### WORK ORDER
Reproduce only what runs from the line containing "Where should I" to the line containing "Task: Open the Quick Fix method dropdown" in the records below, inclusive. Keep it exact, and keep the pictures out.

### INFORMATION
┄┄┄┄┄┄

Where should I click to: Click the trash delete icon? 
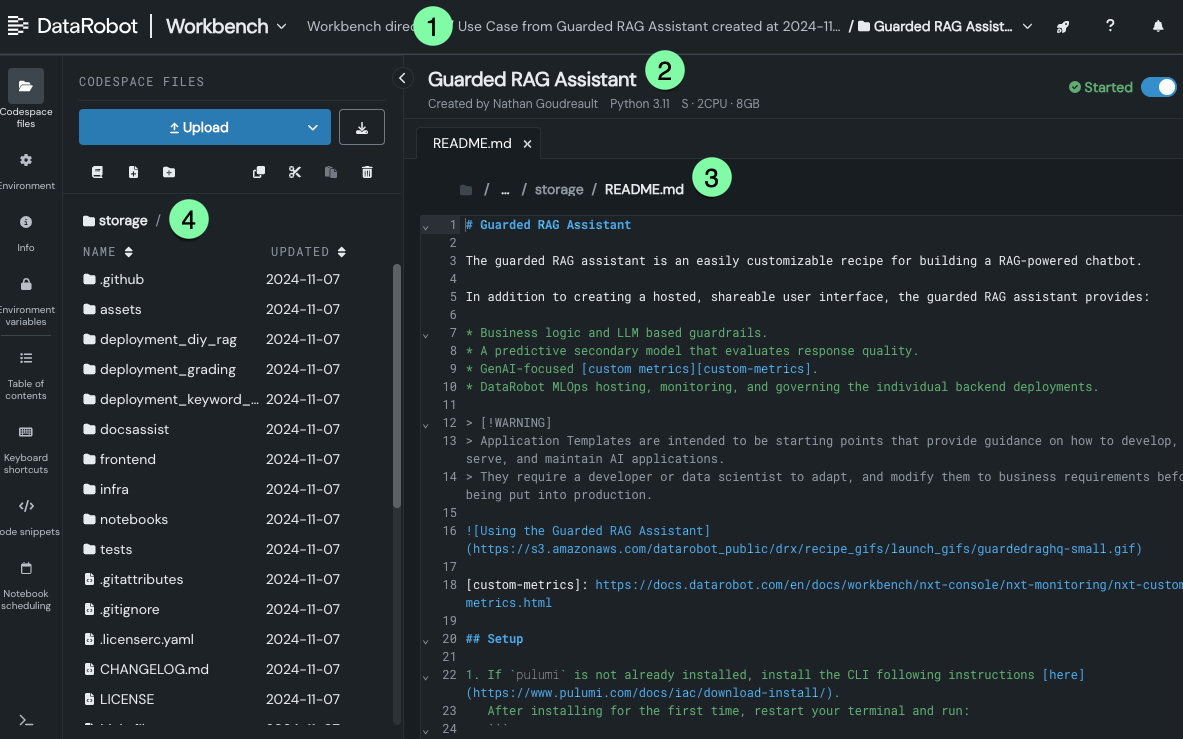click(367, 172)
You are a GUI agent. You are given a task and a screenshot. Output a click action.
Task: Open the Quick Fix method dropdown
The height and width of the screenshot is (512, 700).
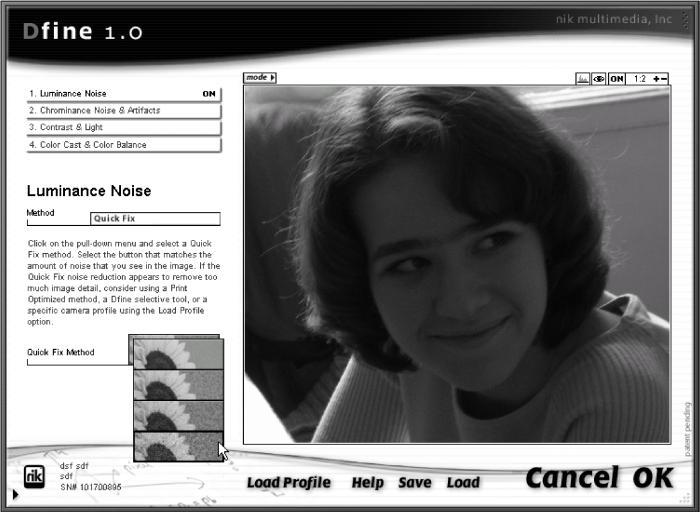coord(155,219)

┄┄┄┄┄┄

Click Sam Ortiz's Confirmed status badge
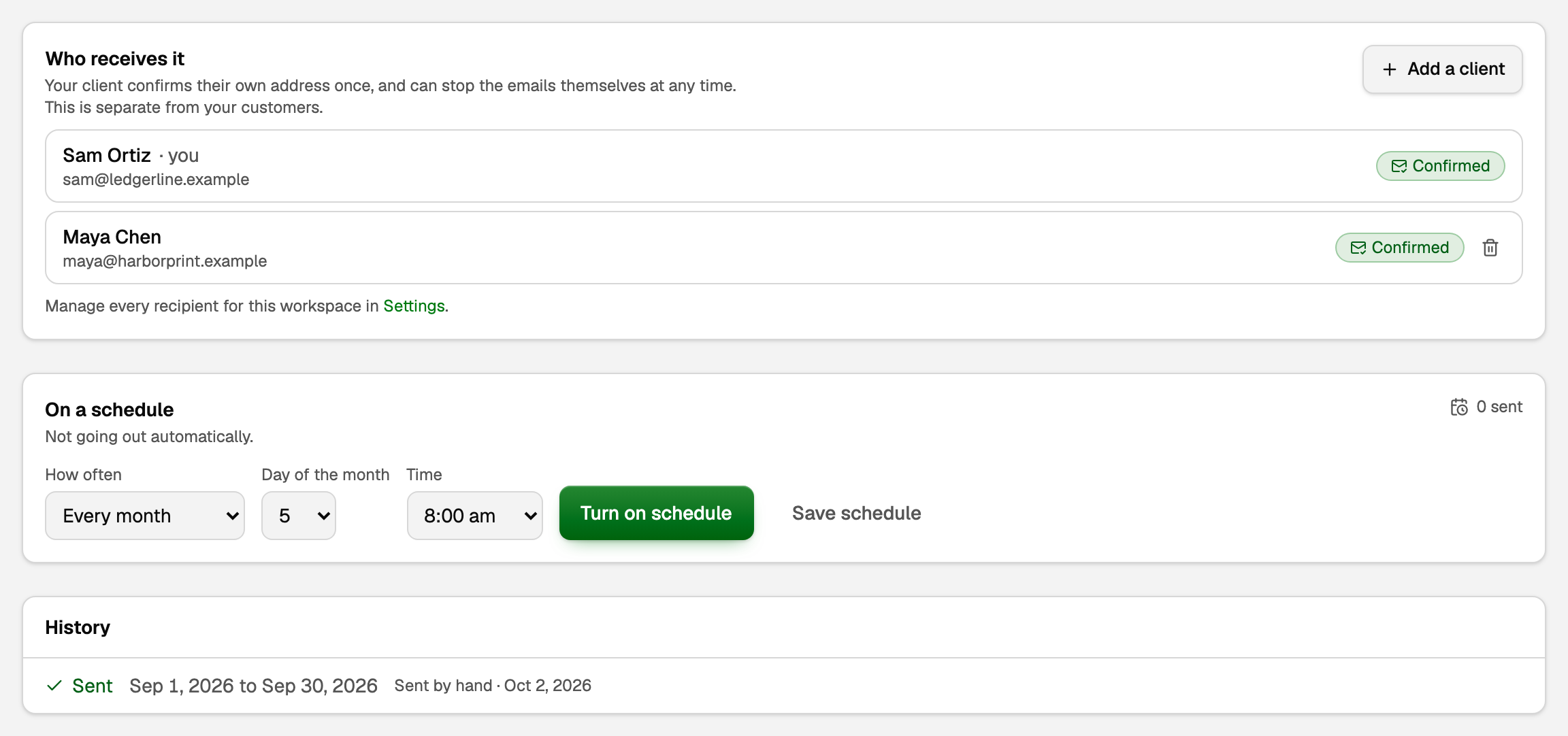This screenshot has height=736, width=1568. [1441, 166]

┄┄┄┄┄┄

### ANSWER TO THIS EXERCISE
Where should I click to: Click the trash delete icon? 
click(367, 172)
You are a GUI agent. You are given a task and a screenshot. Output a click action.
Task: Open the Quick Fix method dropdown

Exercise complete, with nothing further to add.